■ **Passage**

━━━

This morning on NPR, I learned of a documentary about a pioneer in the transgender movement. When the interviewer asked about her life, the documentarist calmly replied that for a time she worked in “the sex industry” in Times Square. She then took a twelve-year-old, lesbian runaway “under her wing.”

Leaving aside what rights transgender people should have, think about these descriptions. “Sex industry” makes normal prostitution and all its degradation–the scaring of intimacy, the reduction of intercourse to commerce, the diseases that plague the promiscuous, and the chains the pimps put on the prostitutes, the abortions the pimps demand. “Sex industry” indeed–remove the stigma, the sin, the pain; it makes normal the abnormal and wrong.

What does it mean to take a twelve-year-old girl “under her wing.” I’d rather not think of it. Perhaps this woman helped this girl in some ways, but not in the best ways.

This world of woe is abnormal because of the fall. We are all damaged goods, but goods we are. Prostitution and gender dysfunction are the sad effects of the fall, not things to celebrate. Without the norm of heterosexual monogamy, there would be no Western Civilization. But now, the pillars shake, threatening an old foundation (See Psalm 11). Gender is divorced from biology and the abnormal becomes normal and even preferable to many. The healing balm of Jesus Christ is denied since the bleeding wound is ignored.

━━━

■ **Provided records**

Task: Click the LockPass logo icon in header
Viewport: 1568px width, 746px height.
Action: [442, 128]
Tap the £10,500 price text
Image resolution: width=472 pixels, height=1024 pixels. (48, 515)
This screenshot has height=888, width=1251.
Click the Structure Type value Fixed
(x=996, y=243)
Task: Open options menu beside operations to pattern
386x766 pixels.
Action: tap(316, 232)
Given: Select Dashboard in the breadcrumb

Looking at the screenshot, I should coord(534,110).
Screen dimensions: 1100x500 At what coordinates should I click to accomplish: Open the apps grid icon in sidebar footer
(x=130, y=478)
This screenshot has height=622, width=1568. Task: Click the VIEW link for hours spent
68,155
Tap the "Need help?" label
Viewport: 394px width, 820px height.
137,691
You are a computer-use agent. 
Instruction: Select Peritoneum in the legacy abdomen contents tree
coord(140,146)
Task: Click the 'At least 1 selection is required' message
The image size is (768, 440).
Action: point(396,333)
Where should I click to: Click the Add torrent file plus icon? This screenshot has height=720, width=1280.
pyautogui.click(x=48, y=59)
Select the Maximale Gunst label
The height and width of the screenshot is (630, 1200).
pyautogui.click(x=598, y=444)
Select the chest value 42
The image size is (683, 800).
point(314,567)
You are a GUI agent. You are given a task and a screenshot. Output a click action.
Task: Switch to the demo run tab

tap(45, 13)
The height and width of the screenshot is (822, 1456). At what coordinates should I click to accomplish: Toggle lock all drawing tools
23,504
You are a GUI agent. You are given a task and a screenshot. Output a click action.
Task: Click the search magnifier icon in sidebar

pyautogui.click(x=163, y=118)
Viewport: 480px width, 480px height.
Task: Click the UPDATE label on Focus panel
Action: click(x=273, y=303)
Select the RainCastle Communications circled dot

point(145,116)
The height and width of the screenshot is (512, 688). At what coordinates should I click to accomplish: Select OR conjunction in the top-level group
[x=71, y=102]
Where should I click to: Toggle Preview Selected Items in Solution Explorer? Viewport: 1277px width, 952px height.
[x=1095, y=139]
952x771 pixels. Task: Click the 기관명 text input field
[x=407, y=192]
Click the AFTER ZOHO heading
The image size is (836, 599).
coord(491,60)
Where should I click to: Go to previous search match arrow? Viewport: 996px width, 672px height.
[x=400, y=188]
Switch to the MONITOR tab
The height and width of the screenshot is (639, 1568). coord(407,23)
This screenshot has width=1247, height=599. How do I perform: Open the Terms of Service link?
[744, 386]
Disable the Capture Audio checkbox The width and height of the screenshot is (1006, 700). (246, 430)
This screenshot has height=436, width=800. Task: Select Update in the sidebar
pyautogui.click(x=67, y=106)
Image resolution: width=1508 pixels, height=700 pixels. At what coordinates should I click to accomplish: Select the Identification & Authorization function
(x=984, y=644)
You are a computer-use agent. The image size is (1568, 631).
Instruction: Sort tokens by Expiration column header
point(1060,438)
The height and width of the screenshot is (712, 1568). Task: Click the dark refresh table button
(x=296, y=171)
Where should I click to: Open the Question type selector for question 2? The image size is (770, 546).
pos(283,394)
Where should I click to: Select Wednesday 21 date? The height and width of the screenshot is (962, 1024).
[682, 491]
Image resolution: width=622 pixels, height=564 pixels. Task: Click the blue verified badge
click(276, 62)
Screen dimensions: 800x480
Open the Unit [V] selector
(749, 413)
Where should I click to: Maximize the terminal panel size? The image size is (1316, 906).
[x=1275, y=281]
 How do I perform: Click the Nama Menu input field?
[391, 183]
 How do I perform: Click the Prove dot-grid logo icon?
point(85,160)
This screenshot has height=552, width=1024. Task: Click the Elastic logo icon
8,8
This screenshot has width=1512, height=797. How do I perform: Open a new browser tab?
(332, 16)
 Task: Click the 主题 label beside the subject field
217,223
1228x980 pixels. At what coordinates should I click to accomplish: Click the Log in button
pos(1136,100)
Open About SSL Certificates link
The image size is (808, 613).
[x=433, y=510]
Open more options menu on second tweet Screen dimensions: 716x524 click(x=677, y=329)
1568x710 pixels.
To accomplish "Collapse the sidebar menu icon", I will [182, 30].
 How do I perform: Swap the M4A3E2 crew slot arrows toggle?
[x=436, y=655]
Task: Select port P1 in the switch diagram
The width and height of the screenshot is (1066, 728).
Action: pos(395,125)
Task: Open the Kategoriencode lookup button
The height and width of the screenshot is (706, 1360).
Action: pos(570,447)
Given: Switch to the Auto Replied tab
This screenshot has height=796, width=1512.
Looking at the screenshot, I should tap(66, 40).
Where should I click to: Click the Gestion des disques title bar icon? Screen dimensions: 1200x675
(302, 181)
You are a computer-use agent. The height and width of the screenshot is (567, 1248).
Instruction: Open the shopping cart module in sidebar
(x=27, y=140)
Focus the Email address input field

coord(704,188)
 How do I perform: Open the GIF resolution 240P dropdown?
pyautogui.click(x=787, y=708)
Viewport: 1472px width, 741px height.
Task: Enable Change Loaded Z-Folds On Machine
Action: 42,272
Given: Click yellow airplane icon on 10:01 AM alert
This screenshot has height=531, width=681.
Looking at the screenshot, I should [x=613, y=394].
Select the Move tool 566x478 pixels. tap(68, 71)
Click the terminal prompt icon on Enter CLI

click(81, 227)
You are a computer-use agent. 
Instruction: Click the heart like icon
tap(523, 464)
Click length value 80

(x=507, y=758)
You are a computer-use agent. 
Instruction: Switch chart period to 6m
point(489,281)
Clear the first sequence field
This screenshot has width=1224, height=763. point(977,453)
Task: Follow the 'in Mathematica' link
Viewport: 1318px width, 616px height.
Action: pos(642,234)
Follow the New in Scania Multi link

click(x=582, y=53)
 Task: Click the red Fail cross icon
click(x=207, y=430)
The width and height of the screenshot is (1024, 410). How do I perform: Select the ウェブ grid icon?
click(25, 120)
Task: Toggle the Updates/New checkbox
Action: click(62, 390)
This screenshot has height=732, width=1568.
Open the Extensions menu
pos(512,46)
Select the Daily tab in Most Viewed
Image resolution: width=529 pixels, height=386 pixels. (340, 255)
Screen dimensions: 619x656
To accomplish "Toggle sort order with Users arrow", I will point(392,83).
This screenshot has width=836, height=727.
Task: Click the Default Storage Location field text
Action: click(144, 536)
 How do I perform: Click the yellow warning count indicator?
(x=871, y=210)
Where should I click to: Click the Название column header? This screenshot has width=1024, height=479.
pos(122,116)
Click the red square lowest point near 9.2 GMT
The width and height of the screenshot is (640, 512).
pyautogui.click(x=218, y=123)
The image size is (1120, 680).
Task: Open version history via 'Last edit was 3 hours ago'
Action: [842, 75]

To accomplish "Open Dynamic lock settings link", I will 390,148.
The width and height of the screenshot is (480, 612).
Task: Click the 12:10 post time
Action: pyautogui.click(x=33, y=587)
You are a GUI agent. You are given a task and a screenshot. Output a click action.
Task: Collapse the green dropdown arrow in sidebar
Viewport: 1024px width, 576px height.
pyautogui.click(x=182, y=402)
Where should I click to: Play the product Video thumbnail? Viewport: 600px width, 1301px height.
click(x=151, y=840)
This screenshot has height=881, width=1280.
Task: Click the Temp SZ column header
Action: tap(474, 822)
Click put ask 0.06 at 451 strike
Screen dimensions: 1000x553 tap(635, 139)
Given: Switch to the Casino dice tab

━━━

■ **What to do**
1. Can you retype the passage about the transgender documentary from "What does it" to "the best ways."?
2. Could you extend the passage about the transgender documentary, picking up after its final sentence?

■ **Exercise results**
1.
What does it mean to take a twelve-year-old girl “under her wing.” I’d rather not think of it. Perhaps this woman helped this girl in some ways, but not in the best ways.

2.
Transgender people have rights because they are human beings, created in God’s own image. We should love them and anyone who cannot seem to find a home in their biology. As Francis Schaeffer wrote in The God Who is There, “We should have compassion for the homophile,” using a word no longer in the cultural currency. Love, as the Apostle Paul wrote, “rejoices in the truth” (I Corinthians 13). We should speak “the truth in love” (Ephesians 4:15) in the power of the Holy Spirit. We should not speak lies in love, thinking the abnormal to be normal and good. We should not speak the truth in hate, thinking that our correctness justifies bitterness. We should weep, but not let the tear corrode our Christian conscience.